If bitcoin, the largest cryptocurrency by market capitalization, can break above $74,000 on compelling volume, it will likely run back to $80,000, which was a level of support in November before a possible collapse in January.
A rejection, on the other hand, would lead to a return to a trading range between $62,000 and $72,000 that has persisted for more than a month.
But the main story on Monday is not among the crypto majors, it is the altcoin market and memecoins in particular.
PEPE is up around 20% over the past 24 hours, while BONK and PENGU are also up by double digits. However, “overbought” conditions on the Average Relative Strength Index (RSI) suggest that a pullback may be in store before any breakout.
Oil remains inflated to above $106 a barrel. barrel despite the US reportedly considering a coalition to escort ships through the Strait of Hormuz, a key trade route.
US stock futures are up around 0.5% and crypto-related companies are on the rise in pre-market trading. Crypto exchange Coinbase (COIN) was recently 3% higher and Circle Internet (CRCL) added 5%. Bitcoin tax company Strategy (MSTR) rose 4 percent.
Precious metals fell and the dollar weakened, reflecting risk sentiment.
Derivatives positioning
- Industry-wide futures are up over 8% to $112.34 billion in 24 hours in a sign of increased risk-taking in the market.
- Open Interest (OI) in Ether (ETH) and futures rose 16% and 19%, respectively, leading the growth among major cryptocurrencies. This indicates a strong investor preference for smart contract tokens. OI in bitcoin rose more than 5%.
- In ether’s case, OI rose coin-wise to 14.34 million ETH, the highest since September 2025.
- There are signs of speculation in non-serious tokens such as : Open interest linked to the cryptocurrency has increased over 11%.
- The growth of OI in most major tokens is accompanied by positive perpetual funding rates and cumulative volume deltas. This combination indicates an increasing demand for bullish leveraged plays.
- However, on Deribit, puts linked to bitcoin and ether continue to be more expensive than calls across all timeframes. It is a sign of continued demand for downside hedging despite the market’s rebound. Selling overhead calls can be another reason for the persistent put premium.
- In XRP’s case, the strike call and put at $1.40 are the most popular, cumulatively with a theoretical open interest of $14 million. That is almost 25% of the total XRP options open interest on the exchange.
Token talk
- The altcoin market is in a jubilant mood with the “altcoin season” index hitting 48/100, the highest in over two months.
- The total crypto market value excl. bitcoin hit $1.1 trillion on Monday, adding about $40 billion in the past 24 hours and $10 billion since midnight UTC, according to TradingView.

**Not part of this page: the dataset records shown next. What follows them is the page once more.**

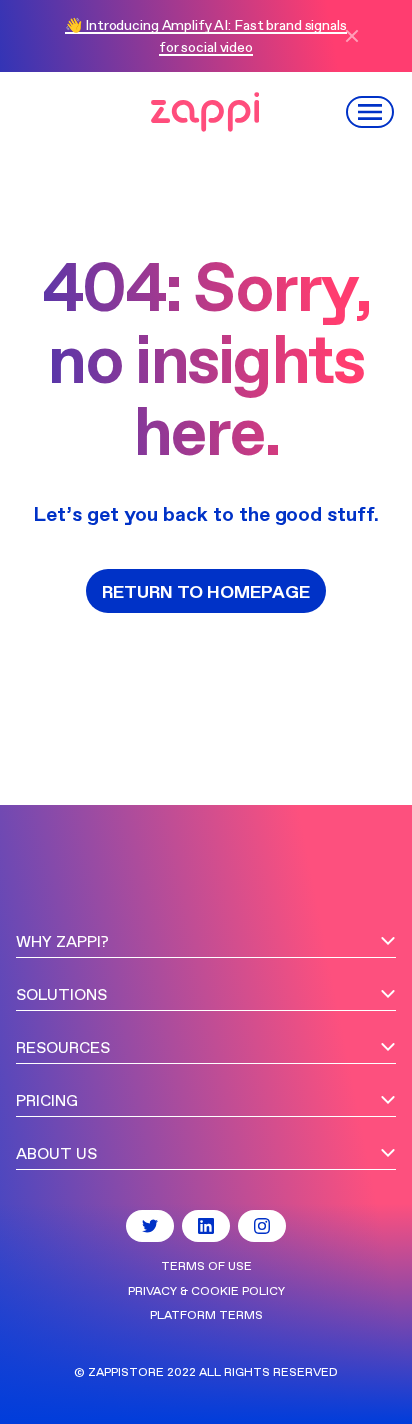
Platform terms (206, 1316)
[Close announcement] (360, 36)
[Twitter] (150, 1226)
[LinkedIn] (206, 1226)
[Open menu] (371, 112)
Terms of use (206, 1267)
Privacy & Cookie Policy (206, 1292)
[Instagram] (262, 1226)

- The best performing CoinDesk benchmark over the past 24 hours has been the Smart Contract Platform Select Capped Index (SCPXC), which consists of ETH, SOL, ADA and SUI among layer-1 networks. SCPXC is up 6.3%, closely followed by the Memecoin Index (CDMEME), which is up 5.2%.
- AI-focused token bittensor (TAO) has lost 3.7% since midnight. This is a consolidation move rather than a decline after it rose more than 69% from March 8th to March 15th.
- It appears that some of these profits are being rotated into another AI project, which has benefited from a 60% increase in daily trading volume to $195 million, with the token rising 11% as a result.